Flags were flown at half-staff Monday in Westfield, N.J., and a funeral is set for Tuesday to honor a beloved principal who lapsed into a monthlong coma and died after donating bone marrow to a boy in France he’d never even met.
The death of 44-year-old Derrick Nelson shocked and saddened the community of Westfield, where Nelson had worked at Westfield High for almost a decade as an assistant principal, and then principal.
“He was a man of immense character and kindness, and his legacy will live on in the generations of students whose lives he touched,” Westfield Mayor Shelly Brindle wrote on her Facebook page, according to the Bridgewater Courier News.

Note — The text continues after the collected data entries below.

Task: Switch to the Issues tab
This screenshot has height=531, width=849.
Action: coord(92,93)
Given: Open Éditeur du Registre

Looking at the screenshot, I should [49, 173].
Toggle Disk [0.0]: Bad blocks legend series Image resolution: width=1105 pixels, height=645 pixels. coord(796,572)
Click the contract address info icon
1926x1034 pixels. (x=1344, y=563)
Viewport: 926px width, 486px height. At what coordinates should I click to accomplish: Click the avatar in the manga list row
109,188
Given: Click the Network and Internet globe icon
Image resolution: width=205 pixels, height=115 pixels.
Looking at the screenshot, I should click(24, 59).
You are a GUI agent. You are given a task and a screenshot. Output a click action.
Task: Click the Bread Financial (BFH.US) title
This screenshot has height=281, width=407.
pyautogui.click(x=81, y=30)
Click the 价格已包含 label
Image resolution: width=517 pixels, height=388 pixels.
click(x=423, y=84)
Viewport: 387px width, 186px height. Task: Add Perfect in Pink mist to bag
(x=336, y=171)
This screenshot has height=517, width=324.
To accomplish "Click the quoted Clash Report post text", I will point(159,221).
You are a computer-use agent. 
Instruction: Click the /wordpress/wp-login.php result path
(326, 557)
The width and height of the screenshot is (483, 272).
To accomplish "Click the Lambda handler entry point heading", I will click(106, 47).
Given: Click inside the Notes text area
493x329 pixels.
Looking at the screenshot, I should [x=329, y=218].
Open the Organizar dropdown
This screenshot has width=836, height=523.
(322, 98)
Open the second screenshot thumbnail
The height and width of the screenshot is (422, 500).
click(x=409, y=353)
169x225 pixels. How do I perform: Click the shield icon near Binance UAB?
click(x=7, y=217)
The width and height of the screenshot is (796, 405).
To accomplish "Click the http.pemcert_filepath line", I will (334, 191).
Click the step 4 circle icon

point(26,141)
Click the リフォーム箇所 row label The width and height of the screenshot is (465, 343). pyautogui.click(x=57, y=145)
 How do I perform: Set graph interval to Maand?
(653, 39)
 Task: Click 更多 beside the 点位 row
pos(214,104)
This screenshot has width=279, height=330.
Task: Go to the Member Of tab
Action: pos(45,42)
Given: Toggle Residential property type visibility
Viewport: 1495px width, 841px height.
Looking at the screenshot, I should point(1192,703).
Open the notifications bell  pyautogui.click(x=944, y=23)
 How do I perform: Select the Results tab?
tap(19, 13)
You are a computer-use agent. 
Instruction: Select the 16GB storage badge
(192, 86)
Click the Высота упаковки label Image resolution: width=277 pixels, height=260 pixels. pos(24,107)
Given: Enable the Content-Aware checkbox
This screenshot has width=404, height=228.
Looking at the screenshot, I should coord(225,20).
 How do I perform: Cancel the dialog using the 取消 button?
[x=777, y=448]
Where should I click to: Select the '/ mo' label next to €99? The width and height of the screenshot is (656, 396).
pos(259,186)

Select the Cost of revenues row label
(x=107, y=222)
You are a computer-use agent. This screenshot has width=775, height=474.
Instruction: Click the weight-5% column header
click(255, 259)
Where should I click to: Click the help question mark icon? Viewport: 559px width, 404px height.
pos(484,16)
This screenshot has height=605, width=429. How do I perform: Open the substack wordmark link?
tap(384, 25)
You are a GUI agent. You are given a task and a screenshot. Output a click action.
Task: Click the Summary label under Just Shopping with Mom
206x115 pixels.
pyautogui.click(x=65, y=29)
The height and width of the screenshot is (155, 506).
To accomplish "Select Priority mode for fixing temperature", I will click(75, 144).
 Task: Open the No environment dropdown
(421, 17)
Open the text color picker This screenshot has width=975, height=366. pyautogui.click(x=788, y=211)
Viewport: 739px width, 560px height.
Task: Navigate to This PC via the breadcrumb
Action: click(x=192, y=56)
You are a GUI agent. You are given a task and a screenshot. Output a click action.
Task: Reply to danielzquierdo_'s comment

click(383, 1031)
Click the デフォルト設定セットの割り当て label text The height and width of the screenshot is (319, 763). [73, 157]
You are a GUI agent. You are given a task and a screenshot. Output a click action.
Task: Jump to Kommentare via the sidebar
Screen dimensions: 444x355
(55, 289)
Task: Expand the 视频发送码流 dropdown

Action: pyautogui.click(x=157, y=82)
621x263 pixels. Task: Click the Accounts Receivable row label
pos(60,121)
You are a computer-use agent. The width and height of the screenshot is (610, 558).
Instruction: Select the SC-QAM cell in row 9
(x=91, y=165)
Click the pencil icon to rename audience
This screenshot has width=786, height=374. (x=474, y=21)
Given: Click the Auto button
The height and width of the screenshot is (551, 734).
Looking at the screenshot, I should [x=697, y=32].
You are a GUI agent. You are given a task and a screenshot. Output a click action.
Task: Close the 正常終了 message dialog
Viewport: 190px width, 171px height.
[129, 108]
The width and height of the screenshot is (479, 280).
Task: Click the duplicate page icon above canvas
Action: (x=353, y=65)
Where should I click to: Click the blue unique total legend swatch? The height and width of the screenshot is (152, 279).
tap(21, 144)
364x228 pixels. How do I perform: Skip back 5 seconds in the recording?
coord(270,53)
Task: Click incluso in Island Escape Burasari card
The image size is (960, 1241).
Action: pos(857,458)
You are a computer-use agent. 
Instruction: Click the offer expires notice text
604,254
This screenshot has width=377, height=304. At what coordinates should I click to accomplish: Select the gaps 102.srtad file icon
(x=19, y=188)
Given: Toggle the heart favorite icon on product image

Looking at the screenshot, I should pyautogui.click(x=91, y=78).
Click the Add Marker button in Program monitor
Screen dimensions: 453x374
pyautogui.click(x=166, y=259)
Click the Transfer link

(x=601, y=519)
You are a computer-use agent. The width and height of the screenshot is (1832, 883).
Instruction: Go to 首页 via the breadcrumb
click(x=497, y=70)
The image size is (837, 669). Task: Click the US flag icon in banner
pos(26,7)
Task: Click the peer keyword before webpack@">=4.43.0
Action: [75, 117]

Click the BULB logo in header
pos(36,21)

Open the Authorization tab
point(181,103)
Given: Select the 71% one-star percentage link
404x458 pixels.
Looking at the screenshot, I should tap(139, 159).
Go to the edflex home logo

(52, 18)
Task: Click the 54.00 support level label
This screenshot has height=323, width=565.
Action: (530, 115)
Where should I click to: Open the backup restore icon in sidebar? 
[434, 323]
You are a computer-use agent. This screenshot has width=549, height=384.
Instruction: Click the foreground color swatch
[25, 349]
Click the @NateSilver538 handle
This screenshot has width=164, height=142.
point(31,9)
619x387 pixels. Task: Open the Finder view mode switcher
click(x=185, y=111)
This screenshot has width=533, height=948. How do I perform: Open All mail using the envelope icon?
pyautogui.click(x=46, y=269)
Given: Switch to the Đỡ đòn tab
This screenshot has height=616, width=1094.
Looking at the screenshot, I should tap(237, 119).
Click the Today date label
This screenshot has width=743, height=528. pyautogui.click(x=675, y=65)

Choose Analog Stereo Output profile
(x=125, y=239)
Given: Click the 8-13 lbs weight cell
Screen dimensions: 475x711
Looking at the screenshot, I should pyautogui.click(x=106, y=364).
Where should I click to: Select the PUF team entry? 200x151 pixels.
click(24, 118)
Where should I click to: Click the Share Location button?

Nelson’s fiancée, Sheronda Braker, with whom he had a daughter, says giving to others was practically a part of Nelson’s DNA.
“He loved his family almost beyond belief. He was a man who carried himself with dignity, courage and compassion,” Braker said in a statement to WABC7 New York. “His last kind and generous act on this earth in giving so someone else might live is a true testament to who he was and how he should always be remembered. We will always love him.”
Despite what happened to Nelson, medical experts say they hope people are not discouraged from donating bone marrow and other life-saving tissues and organs. Bone marrow in particular can be life-saving for people with sickle cell disease, an inherited illness that is more common in certain ethic groups, including those of African descent. Roughly 1 in 12 African Americans carry a sickle cell gene.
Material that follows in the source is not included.